Hamburg, Germany, 09 November 2021:
Evotec SE (Frankfurt Stock Exchange: EVT, MDAX/TecDAX, ISIN: DE0005664809; NASDAQ: EVO) announced today the closing of its public offering on 08 November 2021 in the United States of 20,000,000 American Depositary Shares (“ADSs”). Each ADS represents half of one ordinary share of Evotec. All ADSs sold in the offering were offered by Evotec at a public offering price of $ 21.75 per ADS.
On 05 November 2021, BofA Securities and Morgan Stanley, as representatives of the several underwriters, notified Evotec of the underwriters’ partial exercise of their option to purchase up to 3,000,000 additional ADSs, representing 1,500,000 ordinary shares (the “Option”) at the price of $ 21.75 per ADS. The Option is expected to close on 15 November 2021 and is subject to customary closing conditions.
In total, Evotec expects the gross proceeds of the transaction to amount to $ 500 million comprising the base offering of 20,000,000 ADSs ($ 435 million) and, upon closing, the exercised Option to purchase 2,995,000 additional ADSs ($ 65 million), before deducting underwriting commissions and estimated offering expenses payable by Evotec.
Evotec’s ordinary shares are listed on the regulated market of the Frankfurt Stock Exchange in Germany with additional admission obligations of the Prime Standard Segment.
BofA Securities and Morgan Stanley acted as lead joint book-running managers for the public offering. Citigroup, Jefferies, Cowen, and RBC Capital Markets also acted as joint book-running managers for the offering. The ADSs will be issued under Evotec’s revised ADS program, which continues to be administered by JP Morgan Chase Bank, N.A.
A registration statement relating to the ADSs sold in this offering was filed with the U.S. Securities and Exchange Commission and declared effective on 03 November 2021. The offering was made through a prospectus. Copies thereof may be obtained from BofA Securities, NC1-004-03-43; 200 North College Street, 3rd Floor, Charlotte,
North Carolina 28255-0001, Attention: Prospectus Department or by email at firstname.lastname@example.org, Morgan Stanley & Co. LLC, Attn: Prospectus Department, 180 Varick Street, 2nd Floor, New York, NY 10014, or by email at email@example.com.
This press release shall not constitute an offer to sell or a solicitation of an offer to buy these securities, nor shall there be any sale of these securities in any state or jurisdiction in which such offer, solicitation or sale would be unlawful prior to the registration or qualification under the securities law of any such state or Jurisdiction.
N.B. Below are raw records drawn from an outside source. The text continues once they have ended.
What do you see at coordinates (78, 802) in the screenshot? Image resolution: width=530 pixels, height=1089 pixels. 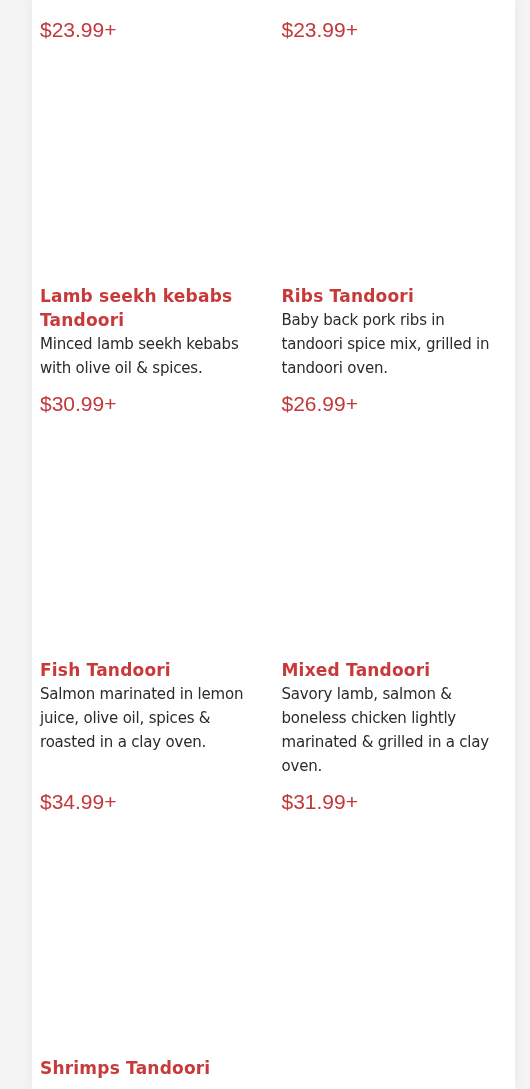 I see `dish-price: $34.99+` at bounding box center [78, 802].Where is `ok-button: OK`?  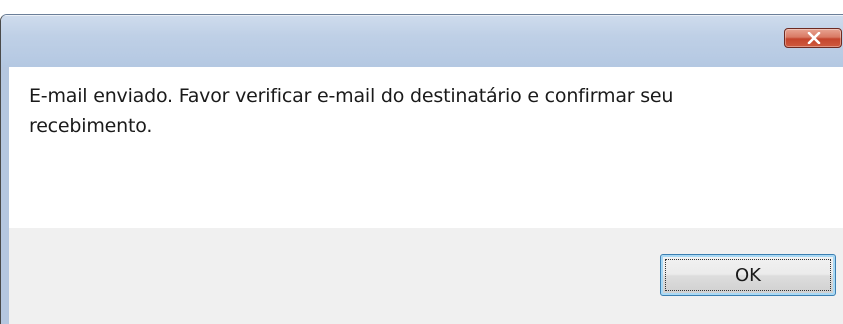 ok-button: OK is located at coordinates (748, 275).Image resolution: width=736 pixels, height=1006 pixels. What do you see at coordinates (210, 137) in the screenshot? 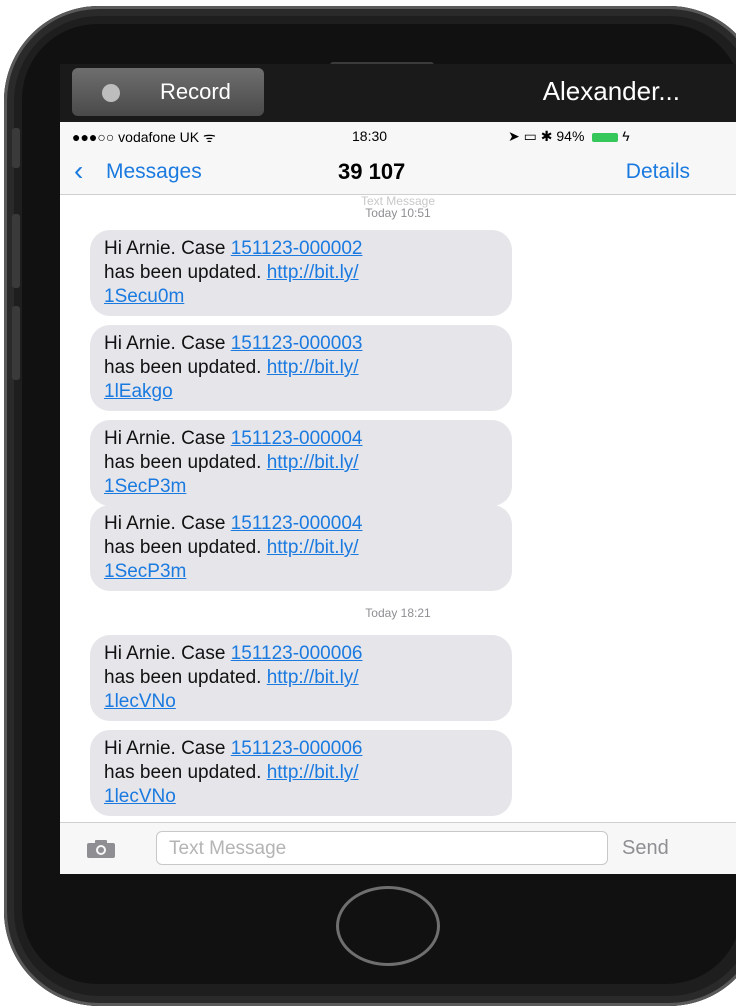
I see `wifi-icon: ᯤ` at bounding box center [210, 137]. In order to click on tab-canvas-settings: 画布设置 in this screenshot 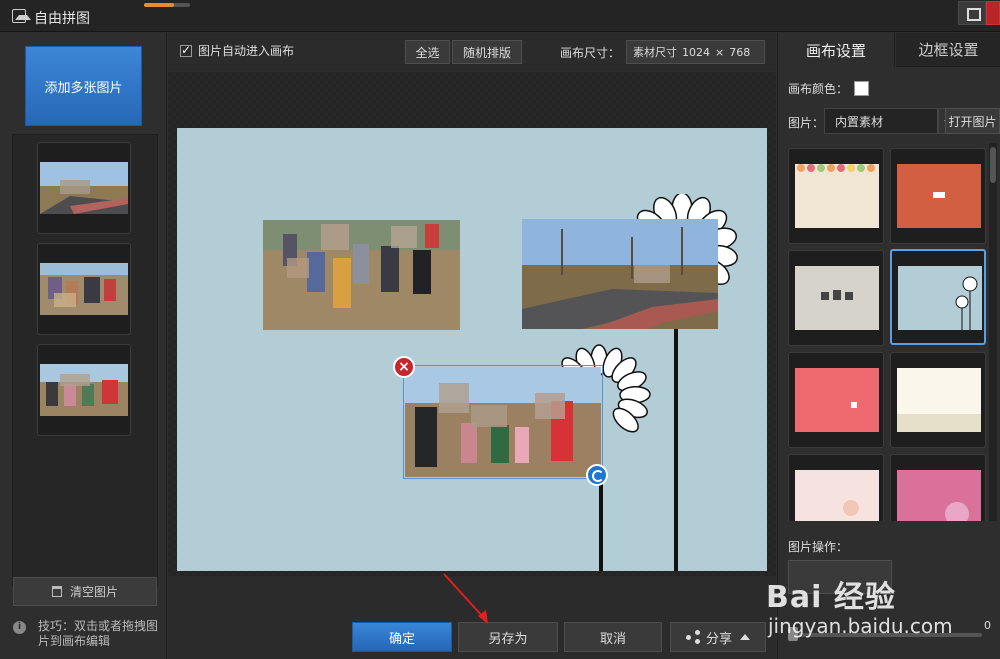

This communication and the information contained herein is made solely for information purposes only and does not constitute or form part of a prospectus or any offer or invitation to sell or issue, or any solicitation of any offer to purchase or subscribe for, any securities of Evotec, in any jurisdiction. Neither this communication, nor any part of it, nor the fact of its distribution, shall form the basis of, or be relied on in connection with, any contractual commitment or investment decision in relation to the securities of Evotec, in any jurisdiction, nor does it constitute a recommendation regarding any such securities.
The placement of the securities mentioned in this communication is directed only at persons in member states of the European Economic Area (the “EEA”) who are “Qualified Investors” within the meaning of the Prospectus Regulation EU 2017/1129 (“Prospectus Regulation”) (“Qualified Investors”). Any person in the EEA who acquires the securities in any offer (an “Investor”) or to whom any offer of the securities is made will be deemed to have represented and agreed that it is a Qualified Investor.
In the United Kingdom, this communication is only directed at persons who are “qualified investors” within the meaning of Article 2 of the Prospectus Regulation as it forms part of domestic law by virtue of the European Union (Withdrawal) Act 2018 who are also (i) investment professionals falling within Article 19(5) of the UK Financial Services and Markets Act 2000 (Financial Promotion) Order 2005 (the “Order”) or (ii) high net worth entities, and other persons to whom it may lawfully be communicated, falling within Article 49(2) of the Order (all such persons together being referred to as “Relevant Persons”). Any investment or investment activity to which this communication relates is available only to Relevant Persons in the United Kingdom and will only be engaged with such persons. Any person in the United Kingdom who is not a Relevant Person should not act or rely on this communication or any of its contents.